“What should we buy him for his birthday?” My wife asks as we walk, arbitrarily, up and down the toy aisles shopping for our eight-year-old nephew.
“How about a book,” I reply. Disconcertingly, my wife disagrees with my feeble suggestion and instead we purchase him a National Geographic Deep Sea Jellyfish Aquarium for $34.99. Maybe we should have bought him a book instead?
According to the 99-page study, “To Read or Not to Read: A Question of Nation Consequence,” released on November 26, 2007, and reported on by CBS news on November 30, 2007, the National Endowment for the Arts has found an increasing number of adult Americans are not even reading one book a year.
It gets worse.
* Only 54% of nine-year-olds read every day for “fun.”
* 72% of employers deem high school GRADUATES as “deficient” in writing English.
* On average, Americans ages 15 to 24 spend almost two hours a day watching TV, and only seven minutes of their daily leisure time on reading.

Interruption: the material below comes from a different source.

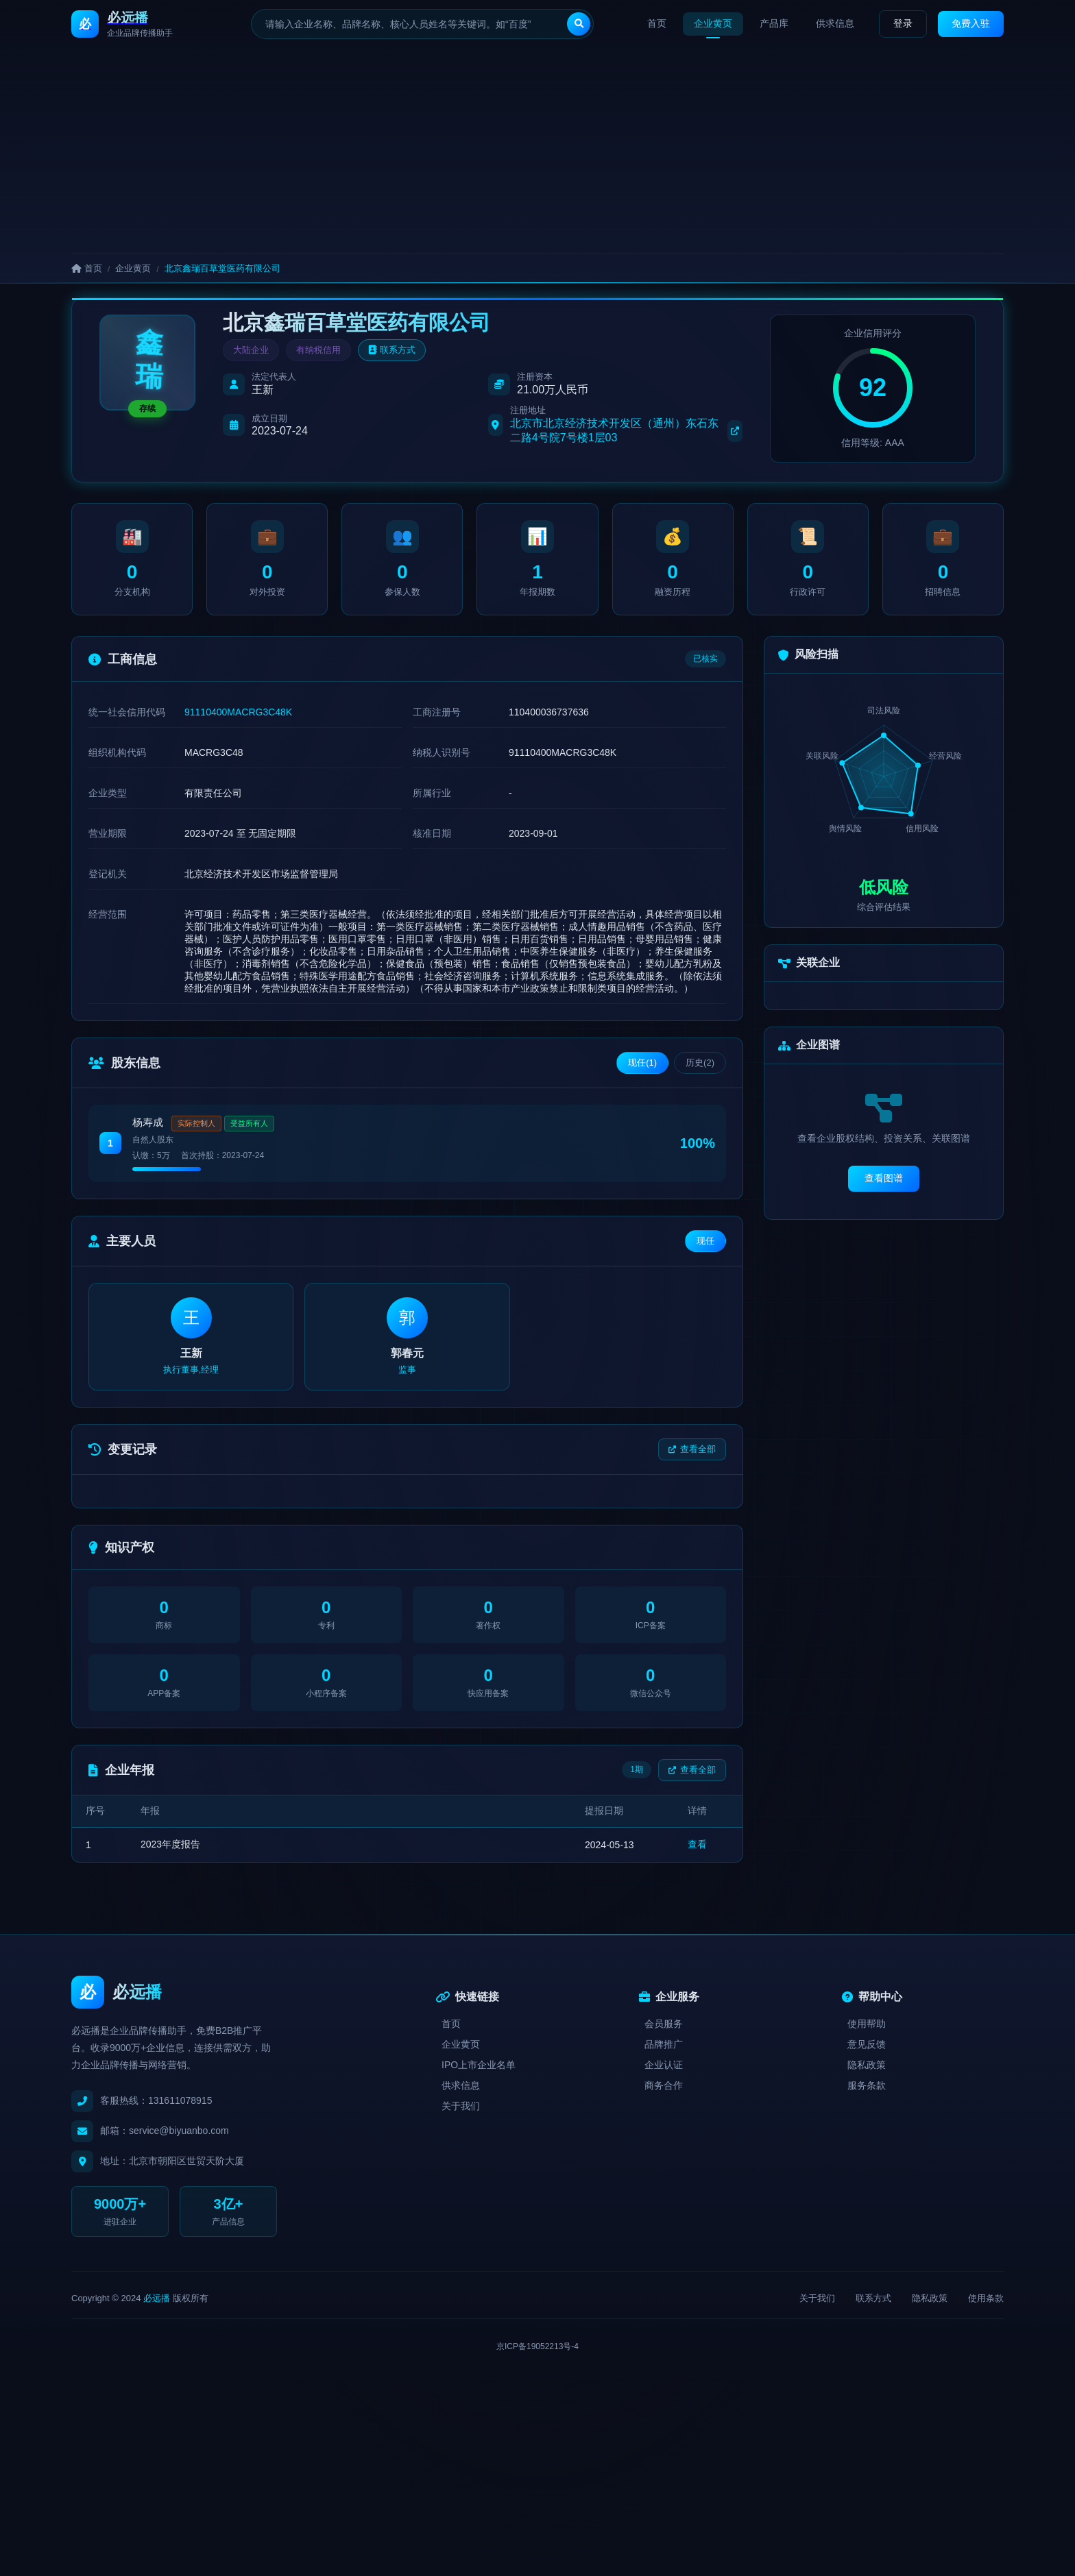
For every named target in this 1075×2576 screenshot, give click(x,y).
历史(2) (700, 1062)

* Reading scores for American adults of almost all education levels have deteriorated, notably among the best-educated groups. From 1992 to 2003, the percentage of adults with graduate school experience who were rated proficient in prose reading dropped by 10 points, a 20 percent rate of decline.
* In 2002, only 52 percent of Americans ages 18 to 24, the college years, read a book voluntarily, down from 59 percent in 1992.

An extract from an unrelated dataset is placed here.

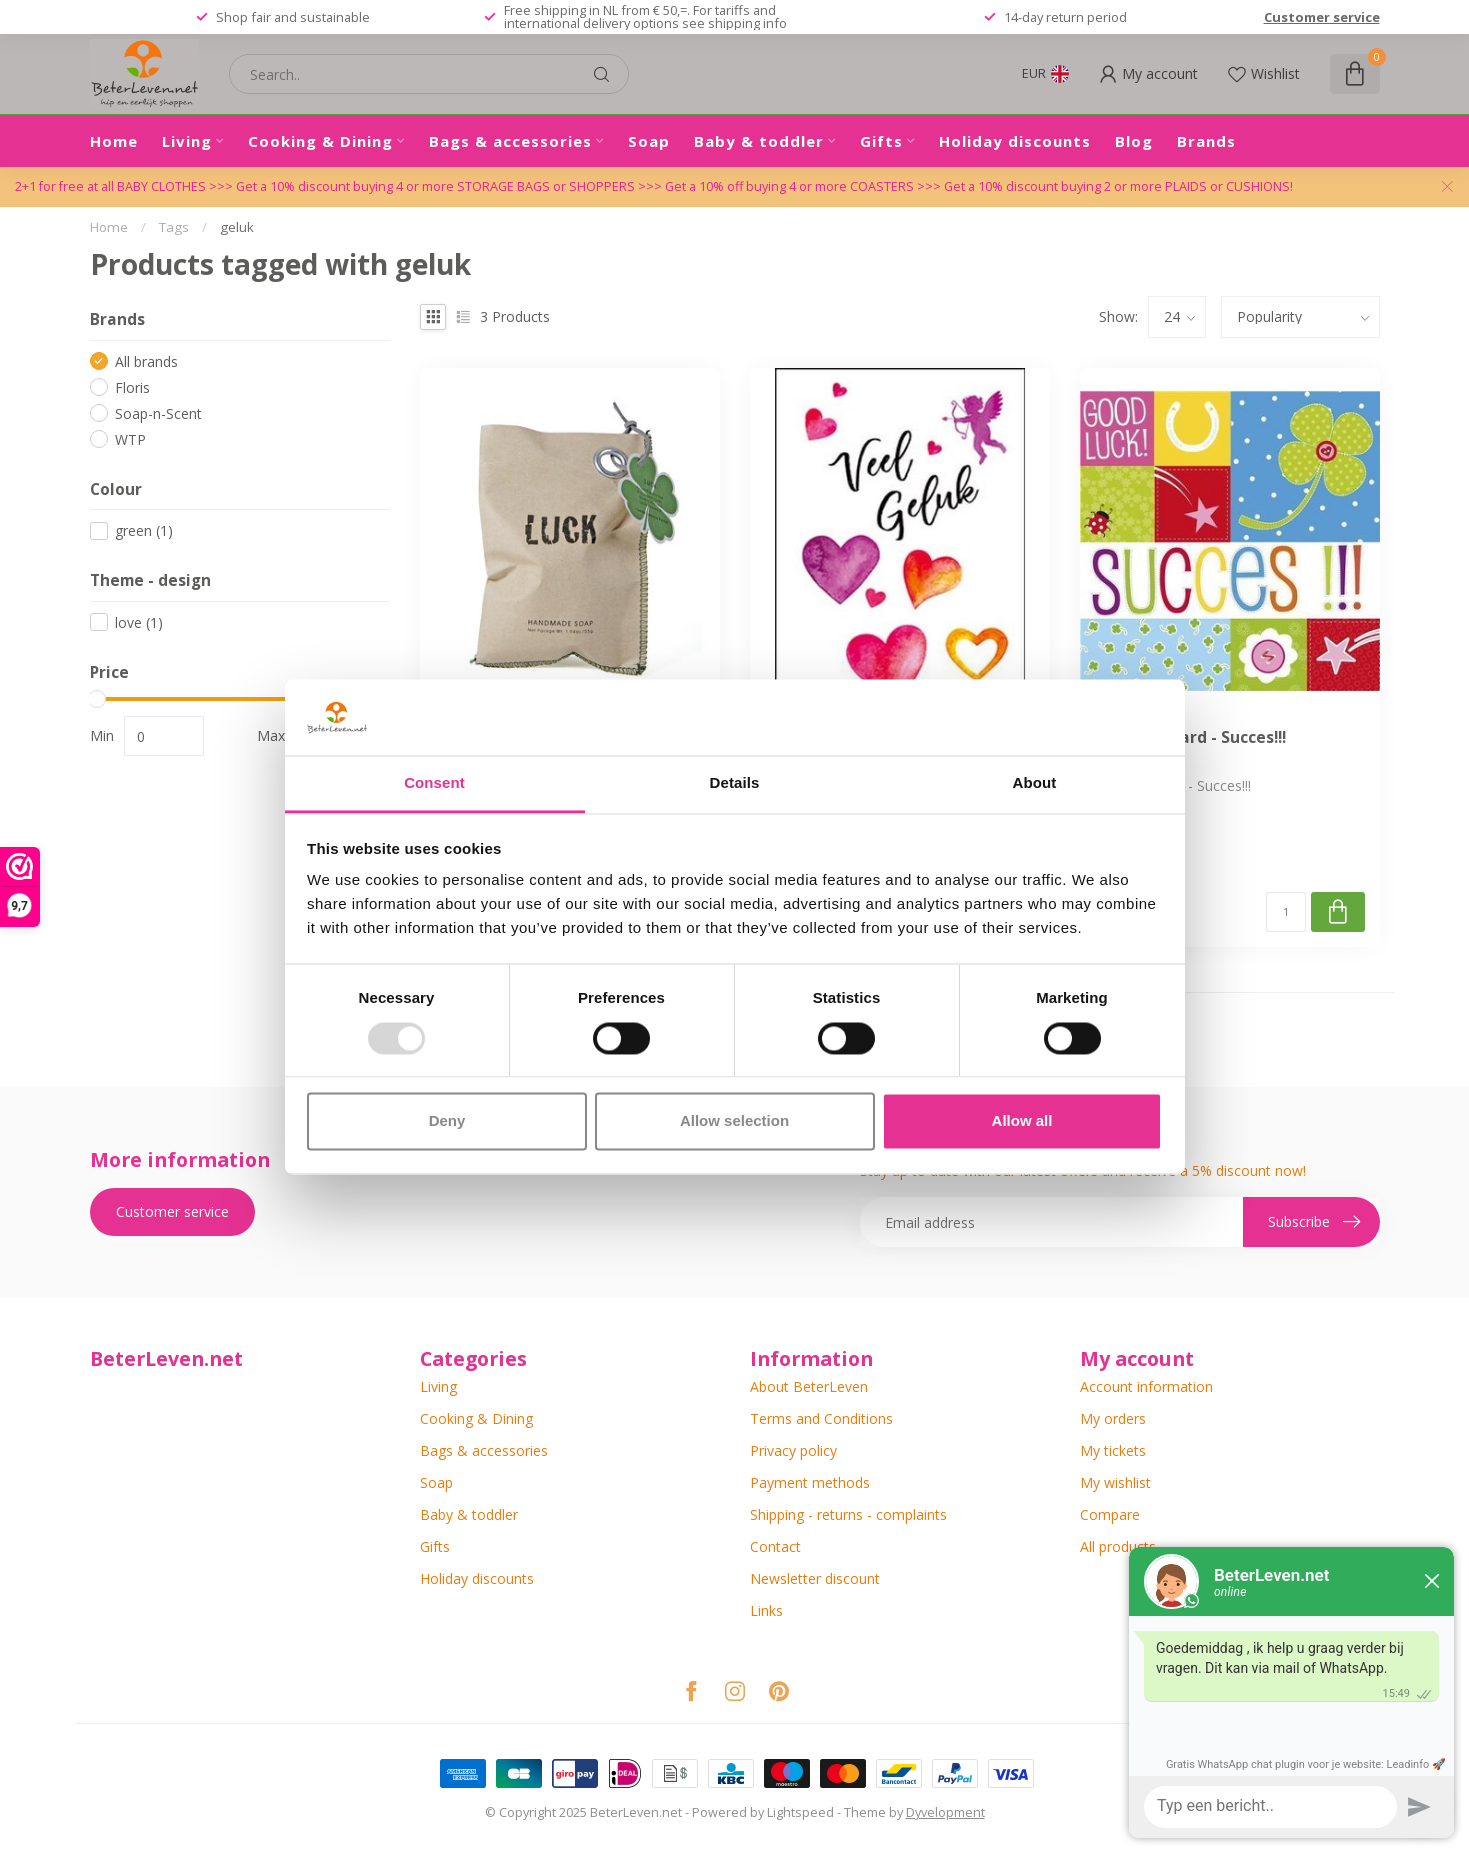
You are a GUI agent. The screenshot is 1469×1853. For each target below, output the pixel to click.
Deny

* American 15-year-olds ranked fifteenth in average reading scores for 31 industrialized nations, behind Poland, Korea, France, and Canada, among others.
* Money spent on books, adjusted for inflation, dropped 14 percent from 1985 to 2005 and has fallen dramatically since the mid-1990s.
* The number of adults with bachelor's degrees and "proficient in reading prose" dropped from 40 percent in 1992 to 31 percent in 2003.
What should we be buying our friends for Christmas? How about a book; or two?